## DATA UNDER STUDY
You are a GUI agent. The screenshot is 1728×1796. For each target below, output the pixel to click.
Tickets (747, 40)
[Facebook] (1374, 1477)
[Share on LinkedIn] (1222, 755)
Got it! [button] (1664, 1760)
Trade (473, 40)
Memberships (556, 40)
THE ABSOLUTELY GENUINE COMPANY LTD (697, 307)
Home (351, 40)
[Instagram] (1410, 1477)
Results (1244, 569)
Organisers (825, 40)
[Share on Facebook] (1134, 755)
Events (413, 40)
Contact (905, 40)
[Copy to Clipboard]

## EXERCISE PROMPT
Start at the line containing "Organisers (825, 40)" and return each line up to and including the last line of the material.

## REPLY
Organisers (825, 40)
[Share on Facebook] (1134, 755)
Events (413, 40)
Contact (905, 40)
[Copy to Clipboard]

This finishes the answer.